For those of you who — like myself — learn a lot of what you know from reading articles on Wikipedia, you’re going to have to Google a little bit harder for 24 hours on Wednesday.

The nonprofit “Free Encyclopedia” (which hosts 20 million articles in 283 languages, according to the “Wikipedia” Wikipedia article) announced Monday that it would stage a blackout of its English articles in protest of the proposed the Stop Online Piracy Act (SOPA) in the House of Representatives and PROTECTIP (PIPA) in the U.S. Senate.

The Washington Post defined the bills back in October better than I could (even after trying to summarize the actual bill text):

It would allow the FBI to seek injunctions against foreign Web sites that steal music, films, software and other intellectual property created by U.S. firms. The bill also includes provision that could hold third parties — payment-processing and other partners — responsible for piracy and counterfeiting on other sites, some critics say.

▶ **DESCRIPTION OF THE TASK**:
According to the Wikipedia blackout article, how long would the blackout last? Answer using only the text, not the material.

Stored entries:
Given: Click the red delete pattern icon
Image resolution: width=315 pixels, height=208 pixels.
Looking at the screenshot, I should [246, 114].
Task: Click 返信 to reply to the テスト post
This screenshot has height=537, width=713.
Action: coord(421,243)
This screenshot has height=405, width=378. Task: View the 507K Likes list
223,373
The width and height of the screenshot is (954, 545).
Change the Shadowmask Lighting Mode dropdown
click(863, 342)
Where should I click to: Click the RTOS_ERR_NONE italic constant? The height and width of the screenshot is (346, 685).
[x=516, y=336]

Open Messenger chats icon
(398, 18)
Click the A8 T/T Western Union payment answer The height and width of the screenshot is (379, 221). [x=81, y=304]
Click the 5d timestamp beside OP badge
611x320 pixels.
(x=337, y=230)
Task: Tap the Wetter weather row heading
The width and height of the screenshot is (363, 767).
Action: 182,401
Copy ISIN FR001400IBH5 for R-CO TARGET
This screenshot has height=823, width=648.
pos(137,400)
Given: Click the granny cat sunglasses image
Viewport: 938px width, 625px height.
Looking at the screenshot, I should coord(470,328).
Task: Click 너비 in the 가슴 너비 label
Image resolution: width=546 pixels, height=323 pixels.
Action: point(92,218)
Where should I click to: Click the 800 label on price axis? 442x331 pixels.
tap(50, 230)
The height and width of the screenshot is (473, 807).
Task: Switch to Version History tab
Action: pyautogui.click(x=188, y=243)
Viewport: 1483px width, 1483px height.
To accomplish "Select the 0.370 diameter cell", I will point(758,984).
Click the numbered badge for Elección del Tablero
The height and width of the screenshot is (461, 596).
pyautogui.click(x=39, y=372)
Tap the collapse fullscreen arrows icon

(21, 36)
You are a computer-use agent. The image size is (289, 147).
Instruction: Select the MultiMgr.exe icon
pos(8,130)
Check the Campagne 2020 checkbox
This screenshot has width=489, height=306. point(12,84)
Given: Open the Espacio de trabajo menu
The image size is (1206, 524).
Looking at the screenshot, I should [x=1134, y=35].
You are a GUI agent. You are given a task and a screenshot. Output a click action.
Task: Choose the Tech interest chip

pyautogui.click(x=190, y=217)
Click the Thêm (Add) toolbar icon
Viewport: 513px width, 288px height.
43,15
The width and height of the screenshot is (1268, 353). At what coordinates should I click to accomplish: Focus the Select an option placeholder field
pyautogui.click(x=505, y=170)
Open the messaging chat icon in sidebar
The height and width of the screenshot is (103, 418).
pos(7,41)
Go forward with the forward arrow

▶ **SOLUTION TO THIS TASK**:
24 hours on Wednesday.